Assessment by a Dermatologist is the first step to clearer skin.
There are a number of types of eczema. Atopic dermatitis is most common in children but can affect adults of all ages. Whilst many children grow out of eczema they may have a tendency to dry, sensitive skin in adulthood. Other types of eczema include allergic contact dermatitis and irritant contact dermatitis. Recognizing the correct type of eczema is crucial to an effective treatment plan.
Treatment of eczema can be complex and comprises of a maintenance skin care programme to reduce the incidence of flares as well as treatment for the acute episodes. Topical steroids have been the mainstay of treatment for eczema. These preparations have been in existence for over 40 years and so the safety profile and side effects are well known.
Dermatologists now also prescribe Calcineurin-inhibitor creams which are an alternative to topical steroids.

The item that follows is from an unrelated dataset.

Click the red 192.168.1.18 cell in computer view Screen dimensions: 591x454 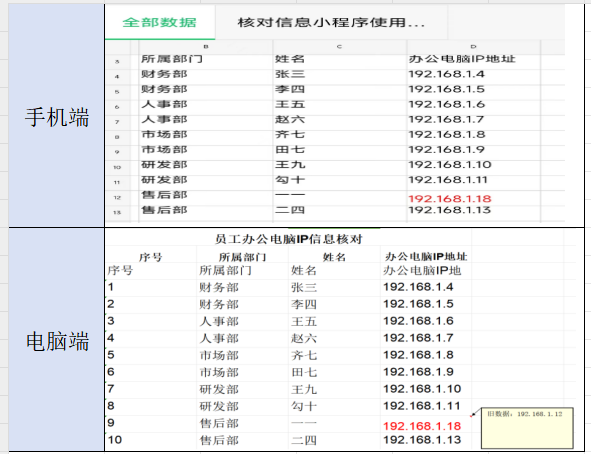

Psoriasis is a common condition affecting approximately 1% of the population. Psoriasis can be devastating especially when it covers a large area of the body. Whilst there is currently no cure for psoriasis, there are many treatments which can control the condition and vastly improve quality of life. Often a combination of topical treatments is required but when psoriasis is severe systemic treatment (tablets) may be necessary. There are many alternatives to topical steroids for psoriasis.
A newer class of drug called Biologics can be prescribed but these are very expensive at present.
The tendency for people to develop allergies is becoming increasingly common with our modern lifestyles and this is particularly prevalent in large cities such as London. Allergies may be responsible in some patients for various skin conditions. These include eczema, allergic contact dermatitis and urticaria.
Dr Wade can organise allergy testing that is most relevant to your condition. Patch testing is a specialised technique developed by Dermatologists and experience in reading the results is essential. He also offers allergy testing done via a blood test that may be relevant to your skin condition or asthma or hayfever sufferers.
Warts are caused by the human papilloma virus (HPV) of which there is several subtypes which affects humans. Common in children of school age, warts can also affect otherwise healthy adults. A wart has the ability to hide from an otherwise normal immune system. Dermatologists have a range of treatments to combat warts including newer treatment which encourages the immune system to recognize the virally infected cells and eradicate them.
Vitiligo affects 1% of the population and the incidence is the same in all races. Vitiligo is more noticeable the darker one’s skin. It is difficult to treat however treatment options do exist including topical treatment and light therapy.
Scars & Keloids
A keloid is an excessive production of scar tissue that can result from acne scarring, a surgical scar or from ear or body piercing. Keloids are more common in darker skin types and certain areas of the body. Keloids can also be itchy or painful. There are a number of treatment options for a keloid scar which includes injections into the scar, laser or intense pulsed light therapy, topical treatment in the form of creams, medical plasters or silicone-based plasters or occasionally re-excising the scar.
Traumatic scars can often be improved by scar revision surgery. This is because a neat surgical scar will heal better than tissue that has been injured, torn or crushed. Scars in some areas can undergo stretch and widen. Once again treatment options are sometimes available for this.